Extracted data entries
== == ==
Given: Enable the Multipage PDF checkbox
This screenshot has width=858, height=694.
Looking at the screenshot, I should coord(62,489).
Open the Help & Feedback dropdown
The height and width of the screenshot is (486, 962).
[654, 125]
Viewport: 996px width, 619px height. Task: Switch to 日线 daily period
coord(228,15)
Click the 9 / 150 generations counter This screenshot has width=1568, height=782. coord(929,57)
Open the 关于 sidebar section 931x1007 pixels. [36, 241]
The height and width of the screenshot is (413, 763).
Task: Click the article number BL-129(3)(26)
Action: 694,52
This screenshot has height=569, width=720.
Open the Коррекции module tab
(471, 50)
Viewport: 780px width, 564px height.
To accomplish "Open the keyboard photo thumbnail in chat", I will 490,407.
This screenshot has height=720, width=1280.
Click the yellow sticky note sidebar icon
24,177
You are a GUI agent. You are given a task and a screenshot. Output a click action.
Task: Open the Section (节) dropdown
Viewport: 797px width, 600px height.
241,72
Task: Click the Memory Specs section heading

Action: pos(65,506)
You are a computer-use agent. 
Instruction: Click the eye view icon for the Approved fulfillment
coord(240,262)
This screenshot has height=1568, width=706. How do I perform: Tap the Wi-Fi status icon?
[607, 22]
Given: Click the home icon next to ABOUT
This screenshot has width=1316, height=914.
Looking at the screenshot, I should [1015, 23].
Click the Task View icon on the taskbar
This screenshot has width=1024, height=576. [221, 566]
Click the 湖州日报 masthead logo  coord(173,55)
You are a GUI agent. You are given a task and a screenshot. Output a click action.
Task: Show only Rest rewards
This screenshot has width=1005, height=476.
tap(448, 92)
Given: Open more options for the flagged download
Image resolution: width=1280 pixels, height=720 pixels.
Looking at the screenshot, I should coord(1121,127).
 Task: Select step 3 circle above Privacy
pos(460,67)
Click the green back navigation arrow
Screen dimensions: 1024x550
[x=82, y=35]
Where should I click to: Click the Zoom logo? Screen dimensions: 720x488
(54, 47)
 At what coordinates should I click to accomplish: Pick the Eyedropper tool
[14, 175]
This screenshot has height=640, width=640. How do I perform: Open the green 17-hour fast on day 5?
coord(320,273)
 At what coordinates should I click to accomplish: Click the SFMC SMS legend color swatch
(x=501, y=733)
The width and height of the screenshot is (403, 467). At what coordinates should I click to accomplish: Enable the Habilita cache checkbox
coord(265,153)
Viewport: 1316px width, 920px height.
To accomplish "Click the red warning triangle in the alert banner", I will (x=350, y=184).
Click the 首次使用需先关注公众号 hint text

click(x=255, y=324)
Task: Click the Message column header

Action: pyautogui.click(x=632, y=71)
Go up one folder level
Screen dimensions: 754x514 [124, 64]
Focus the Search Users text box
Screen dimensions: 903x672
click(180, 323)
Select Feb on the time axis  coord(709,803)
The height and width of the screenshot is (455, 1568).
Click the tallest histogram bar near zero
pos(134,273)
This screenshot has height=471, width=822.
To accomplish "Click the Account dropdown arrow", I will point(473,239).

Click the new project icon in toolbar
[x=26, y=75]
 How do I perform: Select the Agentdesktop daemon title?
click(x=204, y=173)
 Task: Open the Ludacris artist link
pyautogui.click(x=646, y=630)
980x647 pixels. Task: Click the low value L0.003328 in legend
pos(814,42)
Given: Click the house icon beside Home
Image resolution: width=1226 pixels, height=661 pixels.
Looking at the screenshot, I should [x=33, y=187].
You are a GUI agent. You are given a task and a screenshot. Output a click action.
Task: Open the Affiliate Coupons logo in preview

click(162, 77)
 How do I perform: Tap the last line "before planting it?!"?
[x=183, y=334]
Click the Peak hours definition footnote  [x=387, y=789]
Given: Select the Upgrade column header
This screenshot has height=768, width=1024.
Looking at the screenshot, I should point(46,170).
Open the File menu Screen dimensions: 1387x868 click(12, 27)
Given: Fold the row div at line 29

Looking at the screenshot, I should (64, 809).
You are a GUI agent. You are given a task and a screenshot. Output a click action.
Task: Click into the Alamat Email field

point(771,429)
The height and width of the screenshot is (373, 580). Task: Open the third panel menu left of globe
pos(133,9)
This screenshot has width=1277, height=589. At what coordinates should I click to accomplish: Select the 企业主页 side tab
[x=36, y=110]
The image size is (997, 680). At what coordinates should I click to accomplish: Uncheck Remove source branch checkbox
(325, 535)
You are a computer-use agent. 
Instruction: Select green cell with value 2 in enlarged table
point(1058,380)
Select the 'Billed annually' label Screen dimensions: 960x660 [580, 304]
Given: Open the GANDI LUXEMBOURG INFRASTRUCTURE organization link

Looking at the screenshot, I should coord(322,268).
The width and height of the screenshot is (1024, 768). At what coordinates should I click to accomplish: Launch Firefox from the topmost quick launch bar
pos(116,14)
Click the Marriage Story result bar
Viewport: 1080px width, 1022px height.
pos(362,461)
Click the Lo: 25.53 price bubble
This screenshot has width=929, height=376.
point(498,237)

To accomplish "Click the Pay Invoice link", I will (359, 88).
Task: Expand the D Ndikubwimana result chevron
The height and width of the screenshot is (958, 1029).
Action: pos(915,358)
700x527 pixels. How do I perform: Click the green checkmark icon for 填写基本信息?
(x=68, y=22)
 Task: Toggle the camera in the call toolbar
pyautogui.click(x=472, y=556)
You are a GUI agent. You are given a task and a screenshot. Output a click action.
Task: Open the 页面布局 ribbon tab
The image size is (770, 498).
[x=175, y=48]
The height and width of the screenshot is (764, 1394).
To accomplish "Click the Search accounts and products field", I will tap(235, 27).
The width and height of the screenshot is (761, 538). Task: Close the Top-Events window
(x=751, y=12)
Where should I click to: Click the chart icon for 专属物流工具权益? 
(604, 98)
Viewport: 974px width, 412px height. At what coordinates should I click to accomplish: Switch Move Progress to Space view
== == ==
## Task details
Could you restate every record above word for word?

## Task solution
Given: Enable the Multipage PDF checkbox
This screenshot has width=858, height=694.
Looking at the screenshot, I should coord(62,489).
Open the Help & Feedback dropdown
The height and width of the screenshot is (486, 962).
[654, 125]
Viewport: 996px width, 619px height. Task: Switch to 日线 daily period
coord(228,15)
Click the 9 / 150 generations counter This screenshot has width=1568, height=782. coord(929,57)
Open the 关于 sidebar section 931x1007 pixels. [36, 241]
The height and width of the screenshot is (413, 763).
Task: Click the article number BL-129(3)(26)
Action: 694,52
This screenshot has height=569, width=720.
Open the Коррекции module tab
(471, 50)
Viewport: 780px width, 564px height.
To accomplish "Open the keyboard photo thumbnail in chat", I will 490,407.
This screenshot has height=720, width=1280.
Click the yellow sticky note sidebar icon
24,177
You are a GUI agent. You are given a task and a screenshot. Output a click action.
Task: Open the Section (节) dropdown
Viewport: 797px width, 600px height.
241,72
Task: Click the Memory Specs section heading

Action: pos(65,506)
You are a computer-use agent. 
Instruction: Click the eye view icon for the Approved fulfillment
coord(240,262)
This screenshot has height=1568, width=706. How do I perform: Tap the Wi-Fi status icon?
[607, 22]
Given: Click the home icon next to ABOUT
This screenshot has width=1316, height=914.
Looking at the screenshot, I should [1015, 23].
Click the Task View icon on the taskbar
This screenshot has width=1024, height=576. [221, 566]
Click the 湖州日报 masthead logo  coord(173,55)
You are a GUI agent. You are given a task and a screenshot. Output a click action.
Task: Show only Rest rewards
This screenshot has width=1005, height=476.
tap(448, 92)
Given: Open more options for the flagged download
Image resolution: width=1280 pixels, height=720 pixels.
Looking at the screenshot, I should coord(1121,127).
 Task: Select step 3 circle above Privacy
pos(460,67)
Click the green back navigation arrow
Screen dimensions: 1024x550
[x=82, y=35]
Where should I click to: Click the Zoom logo? Screen dimensions: 720x488
(54, 47)
 At what coordinates should I click to accomplish: Pick the Eyedropper tool
[14, 175]
This screenshot has height=640, width=640. How do I perform: Open the green 17-hour fast on day 5?
coord(320,273)
 At what coordinates should I click to accomplish: Click the SFMC SMS legend color swatch
(x=501, y=733)
The width and height of the screenshot is (403, 467). At what coordinates should I click to accomplish: Enable the Habilita cache checkbox
coord(265,153)
Viewport: 1316px width, 920px height.
To accomplish "Click the red warning triangle in the alert banner", I will (x=350, y=184).
Click the 首次使用需先关注公众号 hint text

click(x=255, y=324)
Task: Click the Message column header

Action: pyautogui.click(x=632, y=71)
Go up one folder level
Screen dimensions: 754x514 [124, 64]
Focus the Search Users text box
Screen dimensions: 903x672
click(180, 323)
Select Feb on the time axis  coord(709,803)
The height and width of the screenshot is (455, 1568).
Click the tallest histogram bar near zero
pos(134,273)
This screenshot has height=471, width=822.
To accomplish "Click the Account dropdown arrow", I will point(473,239).

Click the new project icon in toolbar
[x=26, y=75]
 How do I perform: Select the Agentdesktop daemon title?
click(x=204, y=173)
 Task: Open the Ludacris artist link
pyautogui.click(x=646, y=630)
980x647 pixels. Task: Click the low value L0.003328 in legend
pos(814,42)
Given: Click the house icon beside Home
Image resolution: width=1226 pixels, height=661 pixels.
Looking at the screenshot, I should [x=33, y=187].
You are a GUI agent. You are given a task and a screenshot. Output a click action.
Task: Open the Affiliate Coupons logo in preview

click(162, 77)
 How do I perform: Tap the last line "before planting it?!"?
[x=183, y=334]
Click the Peak hours definition footnote  [x=387, y=789]
Given: Select the Upgrade column header
This screenshot has height=768, width=1024.
Looking at the screenshot, I should point(46,170).
Open the File menu Screen dimensions: 1387x868 click(12, 27)
Given: Fold the row div at line 29

Looking at the screenshot, I should (64, 809).
You are a GUI agent. You are given a task and a screenshot. Output a click action.
Task: Click into the Alamat Email field

point(771,429)
The height and width of the screenshot is (373, 580). Task: Open the third panel menu left of globe
pos(133,9)
This screenshot has width=1277, height=589. At what coordinates should I click to accomplish: Select the 企业主页 side tab
[x=36, y=110]
The image size is (997, 680). At what coordinates should I click to accomplish: Uncheck Remove source branch checkbox
(325, 535)
You are a computer-use agent. 
Instruction: Select green cell with value 2 in enlarged table
point(1058,380)
Select the 'Billed annually' label Screen dimensions: 960x660 [580, 304]
Given: Open the GANDI LUXEMBOURG INFRASTRUCTURE organization link

Looking at the screenshot, I should coord(322,268).
The width and height of the screenshot is (1024, 768). At what coordinates should I click to accomplish: Launch Firefox from the topmost quick launch bar
pos(116,14)
Click the Marriage Story result bar
Viewport: 1080px width, 1022px height.
pos(362,461)
Click the Lo: 25.53 price bubble
This screenshot has width=929, height=376.
point(498,237)

To accomplish "Click the Pay Invoice link", I will (359, 88).
Task: Expand the D Ndikubwimana result chevron
The height and width of the screenshot is (958, 1029).
Action: pos(915,358)
700x527 pixels. How do I perform: Click the green checkmark icon for 填写基本信息?
(x=68, y=22)
 Task: Toggle the camera in the call toolbar
pyautogui.click(x=472, y=556)
You are a GUI agent. You are given a task and a screenshot. Output a click action.
Task: Open the 页面布局 ribbon tab
The image size is (770, 498).
[x=175, y=48]
The height and width of the screenshot is (764, 1394).
To accomplish "Click the Search accounts and products field", I will tap(235, 27).
The width and height of the screenshot is (761, 538). Task: Close the Top-Events window
(x=751, y=12)
Where should I click to: Click the chart icon for 专属物流工具权益? 
(604, 98)
Viewport: 974px width, 412px height. At what coordinates should I click to accomplish: Switch Move Progress to Space view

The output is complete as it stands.